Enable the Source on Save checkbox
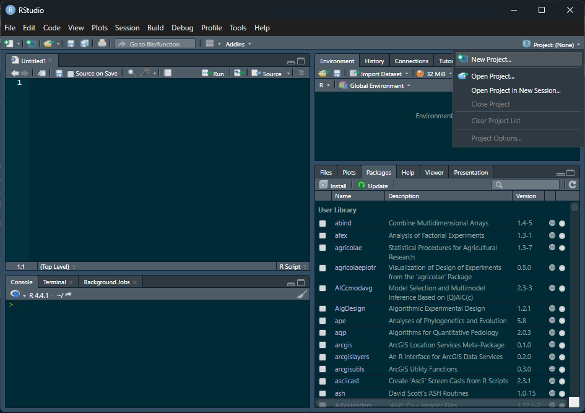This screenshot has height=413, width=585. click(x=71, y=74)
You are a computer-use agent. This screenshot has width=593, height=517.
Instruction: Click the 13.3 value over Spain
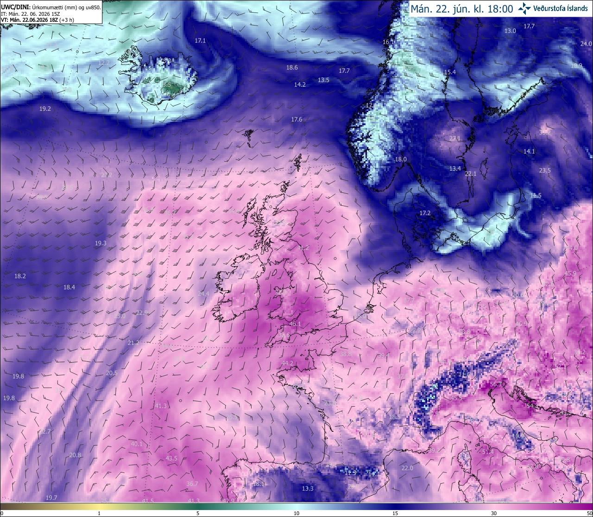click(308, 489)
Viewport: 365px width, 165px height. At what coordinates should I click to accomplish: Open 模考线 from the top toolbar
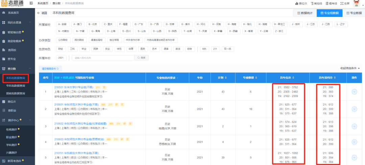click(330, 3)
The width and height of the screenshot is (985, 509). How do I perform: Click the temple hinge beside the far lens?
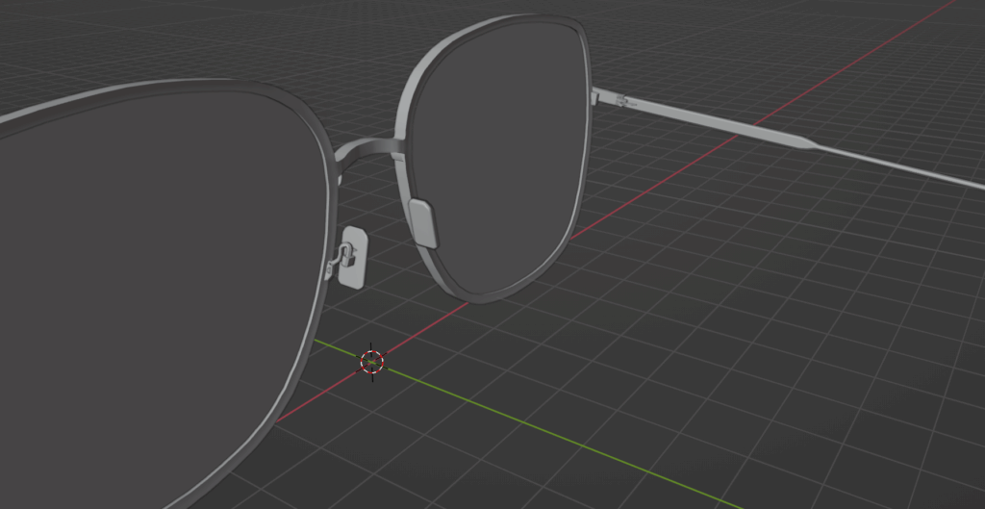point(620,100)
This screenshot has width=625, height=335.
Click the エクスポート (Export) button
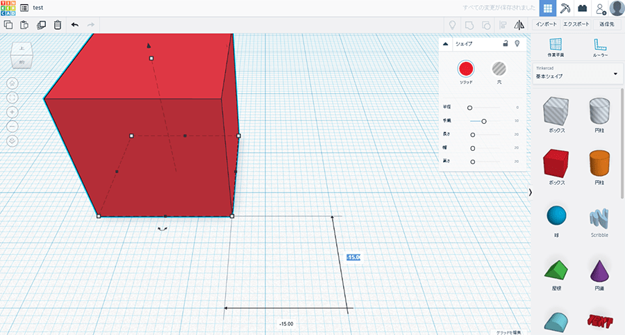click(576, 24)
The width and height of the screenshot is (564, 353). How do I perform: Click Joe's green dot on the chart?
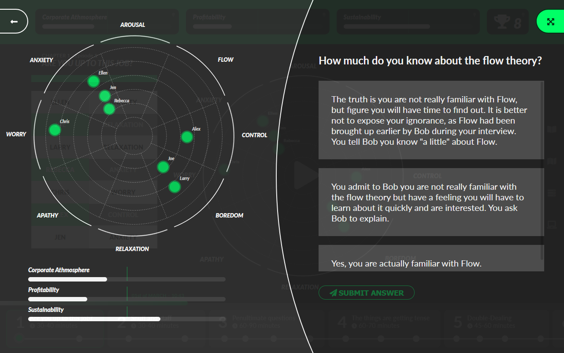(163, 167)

Task goal: Only the lines from the one containing "Viewport: 365px width, 165px" through the last line of the entries belong in the answer, given again exactly. Images stay out.

Completed exercise:
Viewport: 365px width, 165px height. At what coordinates should I click to accomplish: Open 模考线 from the top toolbar
click(330, 3)
The width and height of the screenshot is (985, 509). How do I perform: Click the temple hinge beside the far lens?
point(620,100)
This screenshot has width=625, height=335.
Click the エクスポート (Export) button
click(576, 24)
The width and height of the screenshot is (564, 353). How do I perform: Click Joe's green dot on the chart?
(163, 167)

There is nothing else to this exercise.